Part Apocalypse Now, part The Passenger, part any commando movie ever made, The Dogs of War is a guilty pleasure that is now old enough it sometimes actually pops up on Turner Classic Movies. Christopher Walken is a mercenary sent to a fictional African country on reconnaissance by a corporation looking to stage a coup there. After he's caught and beaten within an inch of his life, he's hired again to lead that coup, which has... interesting... consequences. Bloody and fun, this is old school Walken at his best. Don't go looking for a ton of meaning here, though.

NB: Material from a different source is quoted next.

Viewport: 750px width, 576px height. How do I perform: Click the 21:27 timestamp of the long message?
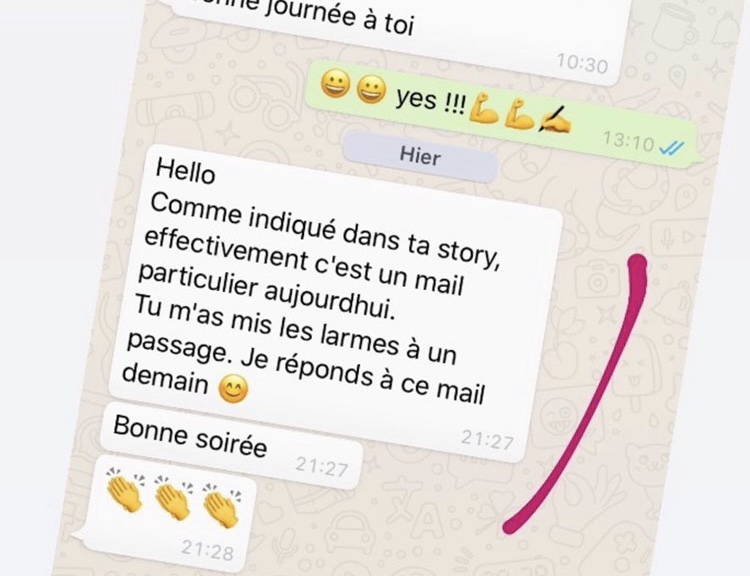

More absurdity in this fourth Sellers-as-Clouseau flick, arguably the most ridiculous in the series as his former boss (Herbert Lom) has been finally driven insane, so much so that he orders a hitman to off the bumbling inspector. And not just one hitman, 20 of them -- including Omar Sharif in a cameo -- anything to be rid of the menace of Clouseau. There's also a doomsday machine/end of the world ransom plot (later re-spoofed in the Austin Powers series), but this is of course all just the backdrop for Sellers to do his thing.

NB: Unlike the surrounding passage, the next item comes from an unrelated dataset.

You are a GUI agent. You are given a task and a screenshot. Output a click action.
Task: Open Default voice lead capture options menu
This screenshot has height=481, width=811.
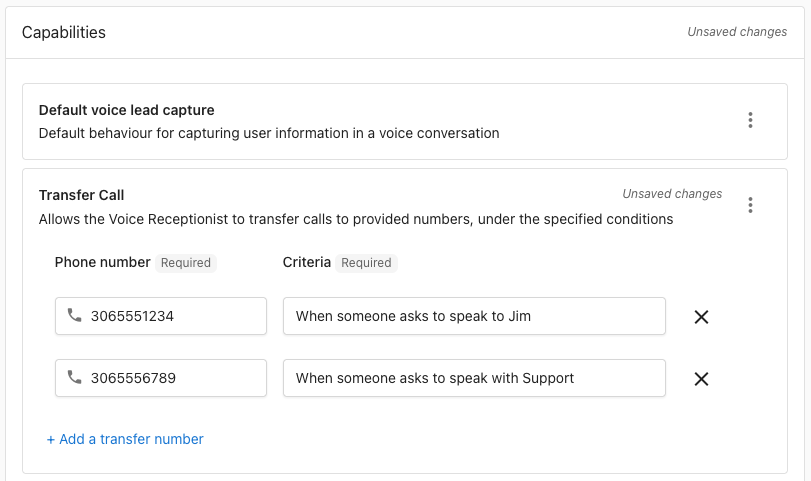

Why did Alan (Peter Firth) blind six horses one night? Because he's totally frickin' nuts, that's why. Nonetheless, it takes 137 minutes to drive that point home in Equus, wherein Richard Burton (playing Alan's psychiatrist) draws out Alan's bizarre mental confusion of religion, sex, and horses. In a series of intense shrink sessions, the truth is eventually made clear, well, as clear as possible, considering Burton's own insane rants, delivered directly to the camera. Good Will Hunting's got nothing on this looney bin! (Of note, since Equus, Firth has somehow made a career out of playing doctors and military officers.)